> **Passage given**

----

There has also been a long running debate in statistics between the frequentist and Bayesian approaches. Until the advent of fast and cheap computing, the Bayesian approach has been somewhat limited by the computation time to evaluate the integrals. But now that constraint has gone away, and through packages such as in the widely used R language, Bayesian analyses are more straightforward to perform. The frequentist vs. Bayesian debate has now largely gone away, and the general consensus is that one should use whatever approach is more appropriate.

The Bayesian approach has many advantages, because one can rigorously incorporate prior knowledge. Indeed, some analyses are bringing astronomy results that were thought to be reasonably well established back into question. But there are also disadvantages, one obvious on being that the results are strongly dependent on the prior that is put in.

Some issues that astronomy data are subject to are:

  • Large, complex, increasingly high-dimensional, time domain
  • Missing data: non-observation or non-detection
  • Heteroscedastic, non-Gaussian, underestimated errors
  • Outliers, artifacts, false detections, systematic effects
  • Correlated inputs

It is beyond the scope of this guide to discuss astrostatistics in more detail than this. The author is not aware of an equivalent 'statistics in astronomy' guide to this one, but simple web searches, or the links in section 8, will reveal starting points. The Cosmology and Machine Learning Uninstitute is somewhat similar to this guide, and has many links to the statistical cosmology and other literature, which has a strong Bayesian emphasis (because we only observe one universe).

It is likely to continue to be the case that many of the truly novel projects done in astronomy (and in other sciences) will result from cross-disciplinary collaboration. Either with statisticians, or computer scientists (or others), the subjects of astrostatistics and the like will continue to thrive and grow. Of particular note is that statisticians like astronomy data: they are abundant, contain lots of interesting and complex information that challenges the boundaries of their subject, and are also worthless (i.e., they do not have large commercial value, and are generally freely accessible). But most good science will still need the guidance of astronomers to ask the right questions, and know when results make sense.

Cloud Computing

The idea of storage, processing, and distribution of data as an available resource akin to other utilities such as electricity or water is an attractive one for astronomers, and their institutions. If one can delegate the routine maintenance of hardware, backup of data, and so on, to a professional centre, then, money, physical space, and time are freed up for improved research. One could, in principle, work from anywhere that has a computer screen, and Internet access.

Currently, cloud computing in environments such as the Amazon EC2 cloud show promise, but remain fairly little used in astronomy. For large data, they are expensive. They are also not developed with scientists in mind as the primary users, subjecting them to similar issues of usability, long-term stability, etc. to other rapidly developing technologies such as GPUs (see below).

----

> **Requests**
1 – List the five bullet points that the passage on astrostatistics and cloud computing gives as issues astronomy data are subject to.
2 – Write the next few sentences of the passage on astrostatistics and cloud computing, starting right after its last sentence.
None of the lines after the passage are needed.

> **Data records**

----

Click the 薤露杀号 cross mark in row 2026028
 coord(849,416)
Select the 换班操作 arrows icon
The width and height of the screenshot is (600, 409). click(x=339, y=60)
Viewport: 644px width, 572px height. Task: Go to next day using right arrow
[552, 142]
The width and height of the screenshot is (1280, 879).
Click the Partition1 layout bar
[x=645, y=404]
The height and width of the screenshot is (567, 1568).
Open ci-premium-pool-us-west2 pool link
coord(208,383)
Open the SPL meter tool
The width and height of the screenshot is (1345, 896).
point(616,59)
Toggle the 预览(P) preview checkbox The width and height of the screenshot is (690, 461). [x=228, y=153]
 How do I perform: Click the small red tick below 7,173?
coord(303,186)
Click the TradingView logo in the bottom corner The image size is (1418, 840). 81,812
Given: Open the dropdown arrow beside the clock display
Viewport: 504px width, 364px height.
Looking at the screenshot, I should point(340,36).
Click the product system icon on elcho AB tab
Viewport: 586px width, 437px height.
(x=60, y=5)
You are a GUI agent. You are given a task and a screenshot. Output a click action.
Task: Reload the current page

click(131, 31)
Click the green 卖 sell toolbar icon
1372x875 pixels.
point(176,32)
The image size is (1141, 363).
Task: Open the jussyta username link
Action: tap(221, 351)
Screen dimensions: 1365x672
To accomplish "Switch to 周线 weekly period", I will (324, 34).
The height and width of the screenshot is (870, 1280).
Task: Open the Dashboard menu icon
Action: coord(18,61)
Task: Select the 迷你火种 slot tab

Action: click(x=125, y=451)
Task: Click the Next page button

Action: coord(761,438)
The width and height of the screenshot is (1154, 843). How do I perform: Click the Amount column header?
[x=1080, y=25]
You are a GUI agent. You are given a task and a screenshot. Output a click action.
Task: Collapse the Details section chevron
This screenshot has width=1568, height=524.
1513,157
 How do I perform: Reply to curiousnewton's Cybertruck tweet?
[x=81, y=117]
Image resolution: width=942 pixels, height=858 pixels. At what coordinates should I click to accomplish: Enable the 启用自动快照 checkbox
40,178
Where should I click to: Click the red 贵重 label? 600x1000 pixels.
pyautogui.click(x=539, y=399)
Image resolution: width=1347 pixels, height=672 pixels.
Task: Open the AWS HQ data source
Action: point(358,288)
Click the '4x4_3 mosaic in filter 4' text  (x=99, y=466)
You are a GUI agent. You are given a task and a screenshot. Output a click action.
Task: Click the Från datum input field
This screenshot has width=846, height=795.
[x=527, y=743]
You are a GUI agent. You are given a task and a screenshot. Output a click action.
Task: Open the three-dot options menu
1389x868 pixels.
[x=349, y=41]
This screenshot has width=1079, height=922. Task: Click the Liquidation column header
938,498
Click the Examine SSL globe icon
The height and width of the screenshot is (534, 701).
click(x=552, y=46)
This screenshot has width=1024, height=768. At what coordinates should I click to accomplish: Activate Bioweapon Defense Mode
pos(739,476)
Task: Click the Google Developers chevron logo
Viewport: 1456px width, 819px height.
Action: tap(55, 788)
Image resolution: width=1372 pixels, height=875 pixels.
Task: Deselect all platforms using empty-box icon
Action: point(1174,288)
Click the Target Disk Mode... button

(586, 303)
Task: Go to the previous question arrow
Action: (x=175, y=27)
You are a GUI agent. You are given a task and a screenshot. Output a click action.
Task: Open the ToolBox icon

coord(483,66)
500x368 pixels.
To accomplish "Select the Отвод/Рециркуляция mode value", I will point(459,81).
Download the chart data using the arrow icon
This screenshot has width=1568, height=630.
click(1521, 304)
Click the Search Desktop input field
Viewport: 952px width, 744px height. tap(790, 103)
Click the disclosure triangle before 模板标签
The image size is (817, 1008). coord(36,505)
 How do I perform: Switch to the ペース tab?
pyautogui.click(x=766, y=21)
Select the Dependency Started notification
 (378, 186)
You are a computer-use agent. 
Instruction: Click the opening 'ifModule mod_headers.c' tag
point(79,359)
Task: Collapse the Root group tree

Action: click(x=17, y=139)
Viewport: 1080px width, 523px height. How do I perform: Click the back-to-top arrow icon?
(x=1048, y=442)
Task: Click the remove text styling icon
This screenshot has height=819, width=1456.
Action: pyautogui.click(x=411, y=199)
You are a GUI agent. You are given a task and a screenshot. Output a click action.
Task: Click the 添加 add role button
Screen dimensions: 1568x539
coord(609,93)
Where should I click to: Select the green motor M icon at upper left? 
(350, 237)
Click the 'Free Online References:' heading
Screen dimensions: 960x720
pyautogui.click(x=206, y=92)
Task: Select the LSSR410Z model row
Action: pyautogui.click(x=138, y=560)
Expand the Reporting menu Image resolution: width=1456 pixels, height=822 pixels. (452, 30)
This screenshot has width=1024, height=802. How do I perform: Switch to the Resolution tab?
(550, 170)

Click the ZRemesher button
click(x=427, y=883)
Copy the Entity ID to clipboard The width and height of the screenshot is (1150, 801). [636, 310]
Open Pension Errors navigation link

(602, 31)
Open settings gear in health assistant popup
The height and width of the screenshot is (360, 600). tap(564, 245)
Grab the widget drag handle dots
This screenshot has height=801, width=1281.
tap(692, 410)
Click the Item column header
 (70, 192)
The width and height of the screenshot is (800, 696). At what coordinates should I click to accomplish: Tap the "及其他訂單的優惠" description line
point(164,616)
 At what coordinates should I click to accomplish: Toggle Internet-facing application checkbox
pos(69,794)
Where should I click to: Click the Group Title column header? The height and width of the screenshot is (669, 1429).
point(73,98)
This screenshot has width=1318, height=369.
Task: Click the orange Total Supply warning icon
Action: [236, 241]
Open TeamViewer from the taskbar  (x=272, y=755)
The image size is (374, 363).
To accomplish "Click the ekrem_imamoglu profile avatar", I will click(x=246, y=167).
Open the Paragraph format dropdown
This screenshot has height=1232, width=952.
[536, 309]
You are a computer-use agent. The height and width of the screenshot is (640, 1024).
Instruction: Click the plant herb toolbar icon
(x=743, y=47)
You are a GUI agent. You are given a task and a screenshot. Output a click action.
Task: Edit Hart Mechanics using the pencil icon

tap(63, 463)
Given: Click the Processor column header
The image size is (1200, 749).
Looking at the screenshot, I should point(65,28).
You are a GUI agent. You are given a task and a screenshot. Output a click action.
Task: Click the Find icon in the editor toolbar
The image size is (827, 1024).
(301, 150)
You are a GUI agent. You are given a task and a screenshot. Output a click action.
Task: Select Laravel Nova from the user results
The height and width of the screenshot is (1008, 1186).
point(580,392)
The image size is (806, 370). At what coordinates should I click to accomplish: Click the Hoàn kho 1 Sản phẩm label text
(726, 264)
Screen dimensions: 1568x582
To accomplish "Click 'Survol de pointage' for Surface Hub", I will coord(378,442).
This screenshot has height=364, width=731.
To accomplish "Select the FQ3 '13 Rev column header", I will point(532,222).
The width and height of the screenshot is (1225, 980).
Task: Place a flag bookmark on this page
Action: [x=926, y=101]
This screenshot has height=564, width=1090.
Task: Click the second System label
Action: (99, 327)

----

> **Answers per task**
1 –
- Large, complex, increasingly high-dimensional, time domain
- Missing data: non-observation or non-detection
- Heteroscedastic, non-Gaussian, underestimated errors
- Outliers, artifacts, false detections, systematic effects
- Correlated inputs

2 –
Issues include:

  • Expense, typically significantly more than running the hardware oneself, if that is feasible
  • Use is often made of virtual machines, which, while abstracting the hardware, may perform less well than a regular local machine
  • Transfer of data to and from the cloud
  • Software licenses may be one's own site only
  • Proprietary data is now offsite
  • Working on one cloud may make it difficult to transfer to another

More specialized resources are available. The CANFAR projects in Victoria, Canada, is designed to provide cloud computing for astronomers, combined with the job scheduling abilities of a supercomputing cluster. In CANFAR's setup, one runs one or more virtual machine (VMs), in the same way as managing a desktop, but has access via Condor to the batch processing power of several hundred (and growing) processor cores on computing nodes. The VMs run Linux, and one can install one's usual astronomy software on a VM, without alteration. The Condor batch script invokes the software using whatever command and arguments are used in its regular use. The main downside to CANFAR is it is not designed for jobs in which the operations at one node depend on those at another, such as would be the case with MPI on a distributed memory machine or OpenMP on a shared memory machine. Rather, it is designed for simple parallel processing.

Currently, it is likely that the cloud may or may not be suitable, depending on one's desired application.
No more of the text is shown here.